── Entries

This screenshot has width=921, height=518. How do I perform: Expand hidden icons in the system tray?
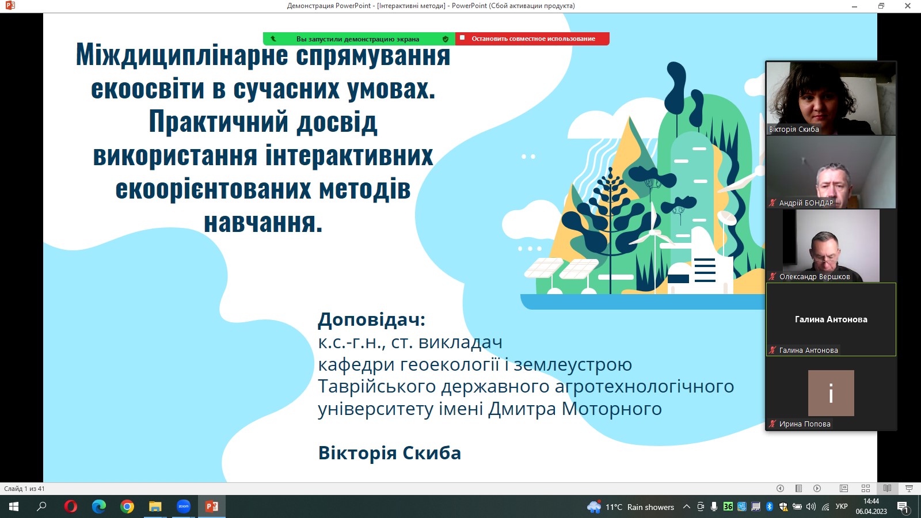(686, 506)
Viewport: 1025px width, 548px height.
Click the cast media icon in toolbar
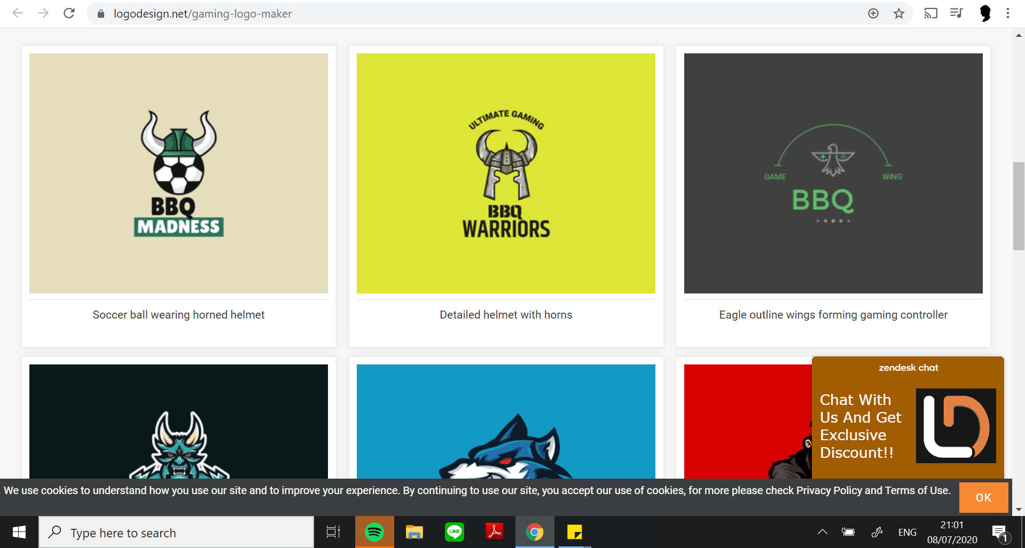tap(930, 13)
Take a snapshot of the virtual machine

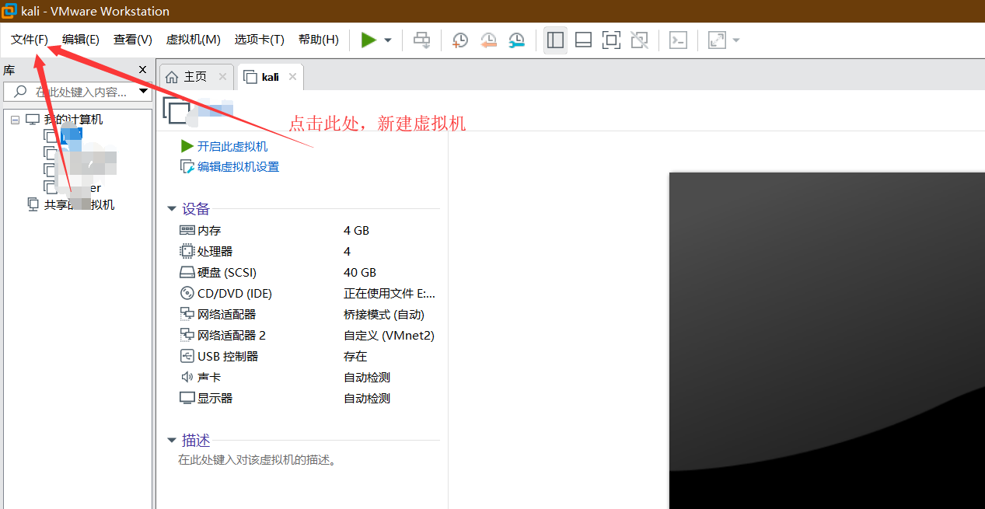point(459,40)

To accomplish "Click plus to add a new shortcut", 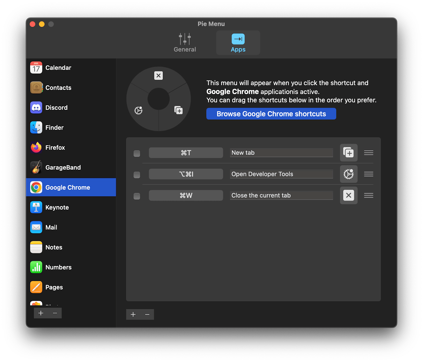I will (133, 314).
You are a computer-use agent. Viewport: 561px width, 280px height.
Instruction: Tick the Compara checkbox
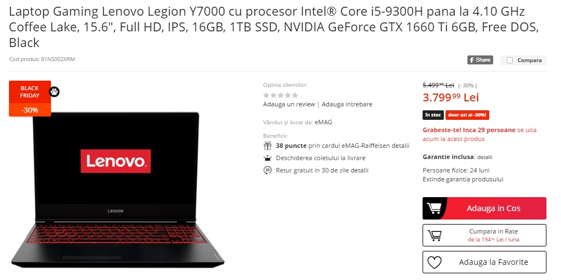(x=510, y=60)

────

Pull out each line of the records above that contains the word "height".

This screenshot has width=921, height=518. How do I perform: Expand hidden icons in the system tray?
Viewport: 1025px width, 548px height.
You are a computer-use agent. Viewport: 561px width, 280px height.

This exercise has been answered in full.